12- Focus: My Way Out
When the world shut down in 2020, I lost everything I had just begun to build. Tourism vanished overnight. All my bookings were canceled. My dream of becoming a full-time guide dissolved as the borders closed and silence took over the streets of Tokyo.
But I still had one thing:
A camera.
Before the pandemic, I had bought an entry-level mirrorless camera. I thought that if I wanted to thrive as a guide, being able to take good photos for my guests would be a nice bonus. Nothing more.
Then the emergency declaration hit. Restaurants sat empty. Owners were panicked. But food delivery apps like Uber Eats were booming. And I saw something.
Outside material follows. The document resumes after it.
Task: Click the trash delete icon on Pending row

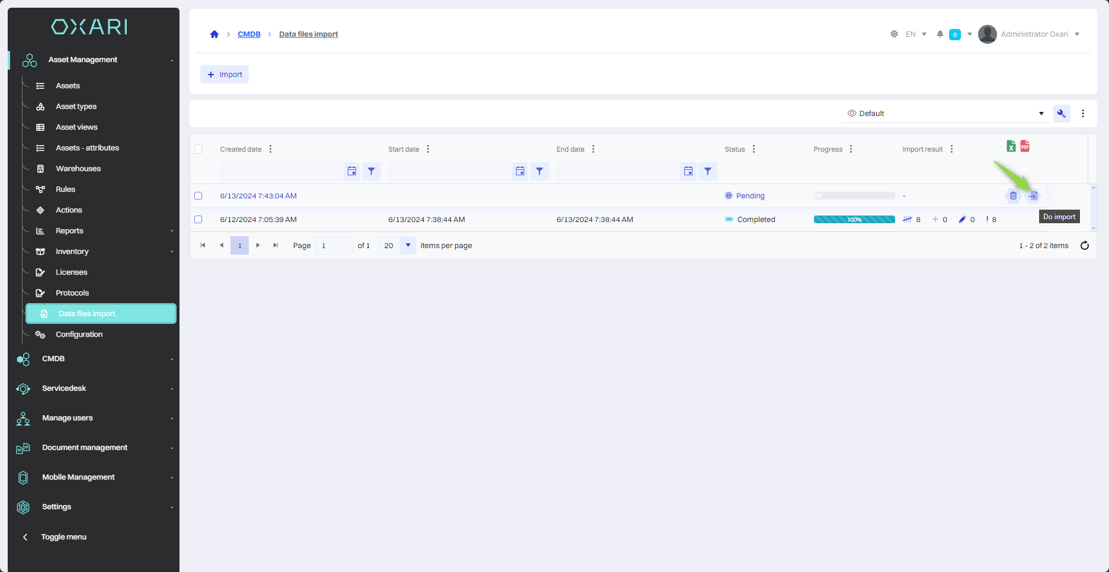Action: click(1013, 196)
I thought, “If restaurants can’t get people to come in, they’ll need to bring the food to the people—and they’ll need great photos to do it.”
I dove into YouTube tutorials and taught myself how to shoot food. I learned how to set up artificial lighting in my tiny apartment. I discovered the tricks of steam, glisten, and angles. Slowly, my photos started to look like the ones in magazines.
And then, I started getting calls.
From ramen shops, sushi counters, curry houses.
I became the guy who made food look irresistible online.
Over the next three years, I photographed dishes from over 300 restaurants. In the middle of a pandemic that broke the tourism industry, I reinvented myself as a food photographer—surviving not because I had a business plan, but because I noticed a gap and threw myself into it with everything I had.
What started as a backup skill…
became the very thing that saved me.